Search code examples
pytorchpytorch-dataloader

How can I return numpy arrays instead of tensors from torch.utils.data.DataLoader


torch.utils.data.DataLoader returns torch.tensors. Is there a way to return numpy arrays instead? The subclass coded below returns still tensors. I would like to change __iter()__ to return numpy arrays. (...my_tensor.numpy(),...) Just cannot figure it out.

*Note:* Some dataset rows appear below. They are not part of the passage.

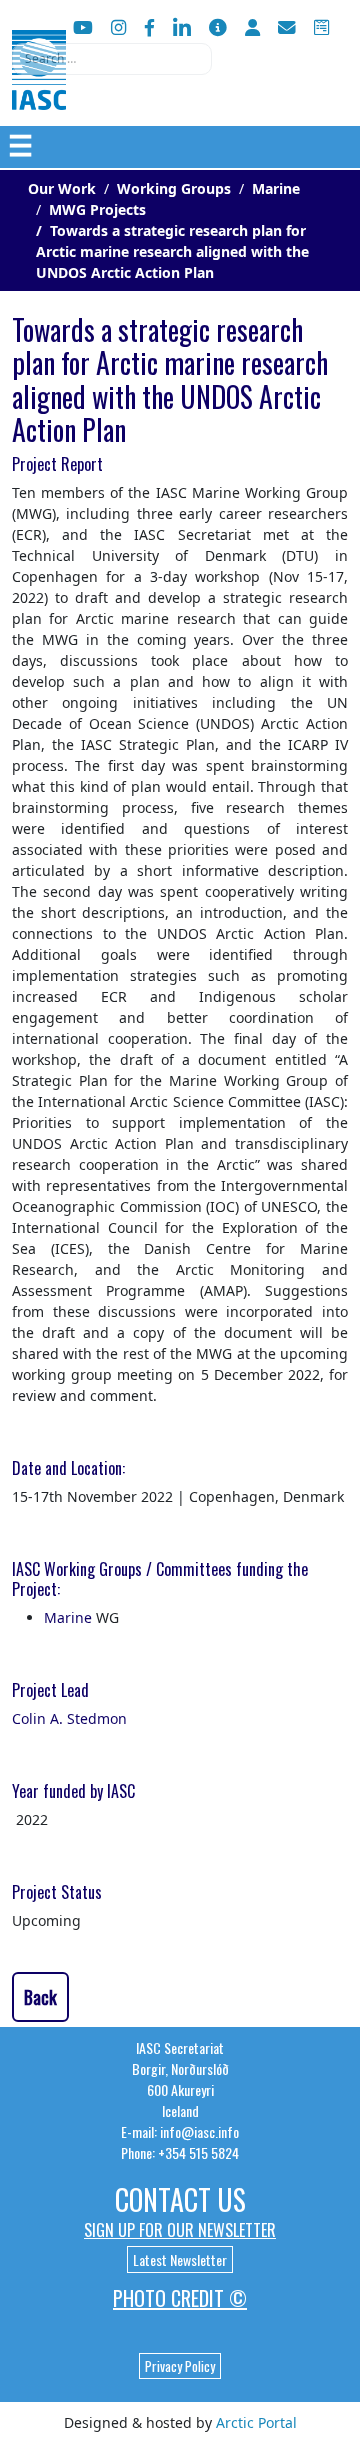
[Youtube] (83, 27)
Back (40, 1997)
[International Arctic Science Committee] (39, 90)
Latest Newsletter (180, 2259)
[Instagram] (118, 27)
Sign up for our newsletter (180, 2230)
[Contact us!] (287, 27)
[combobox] (112, 59)
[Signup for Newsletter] (218, 27)
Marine (68, 1617)
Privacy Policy (180, 2366)
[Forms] (321, 27)
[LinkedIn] (182, 27)
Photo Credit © (180, 2298)
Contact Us (180, 2199)
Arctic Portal (256, 2422)
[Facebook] (149, 27)
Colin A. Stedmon (69, 1718)
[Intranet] (252, 27)
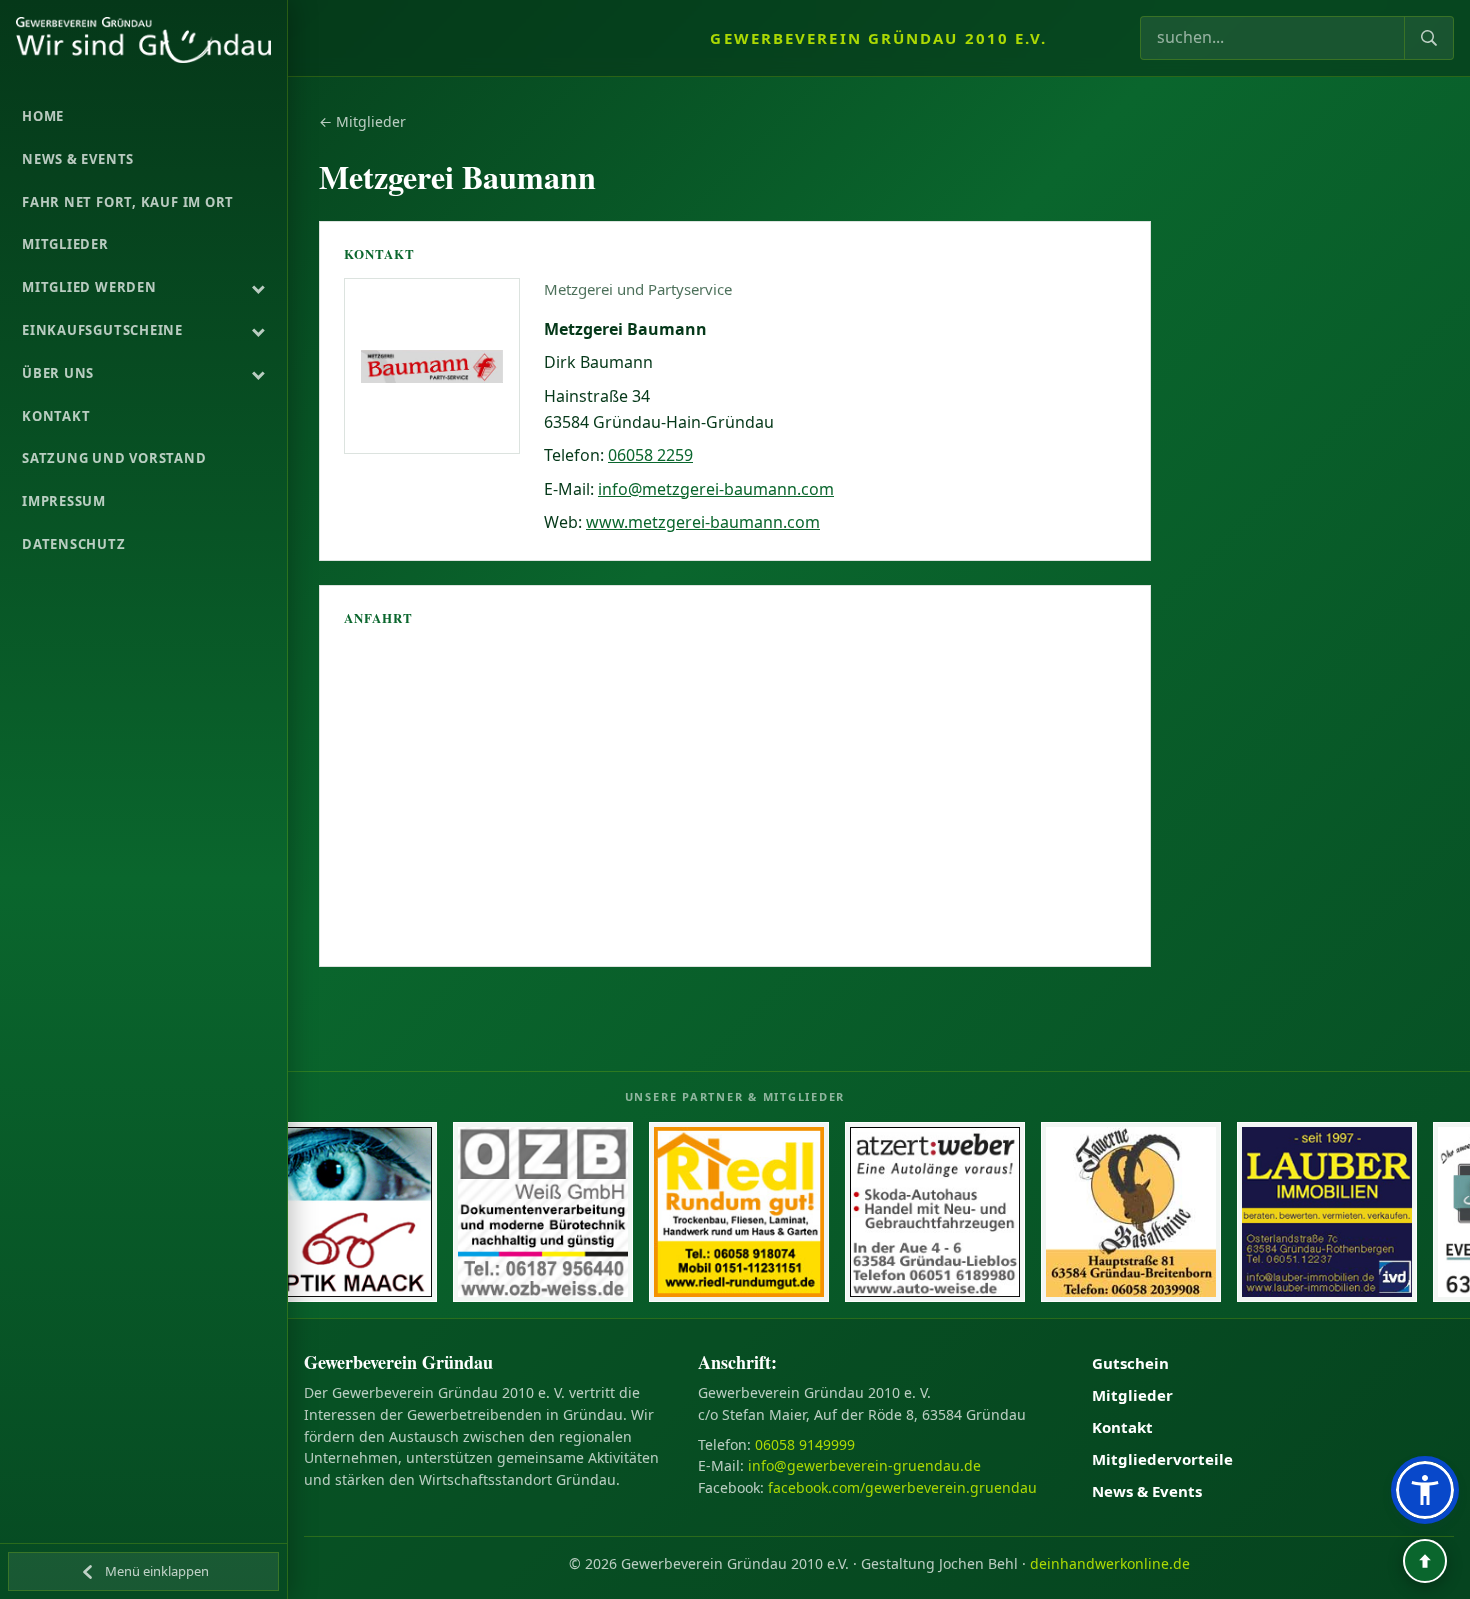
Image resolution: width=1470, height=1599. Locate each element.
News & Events (1147, 1491)
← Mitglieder (362, 121)
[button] (1425, 1490)
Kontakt (1122, 1427)
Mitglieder (1132, 1395)
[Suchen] (1429, 38)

class CustomDataLoader(DataLoader):
    def __init__(self, dataset):
        super().__init__(dataset)
    
    def __iter__(self):
        it_ = super().__iter__()
        print( next(it_))
        print(super().__iter__().__dict__)
        return it_ 
        
c = CustomDataLoader(dataset)
next(iter(c))


Solution

  • Yes, you can define your own custom collation function and pass it as Dataloader(dataset,collate_fn=my_function). The collate function is responsible for aggregating or "collating" individual elements of a batch into indexable or iterable batches (e.g. turn a list of n tensors of size [100,100] into a single tensor of size [n,100,100].) If you want to collate your data in non-trivial ways or if you have unusual types in your data, this is often the way to go as pytorch only provides default collate functions for the most common use cases. Within your collate function you could, in the most trivial case, simply convert any tensors to numpy arrays with <tensor>.data.numpy().

    You can check out the docs or this StackOverflow question about defining custom collate functions.

    Hope this helps!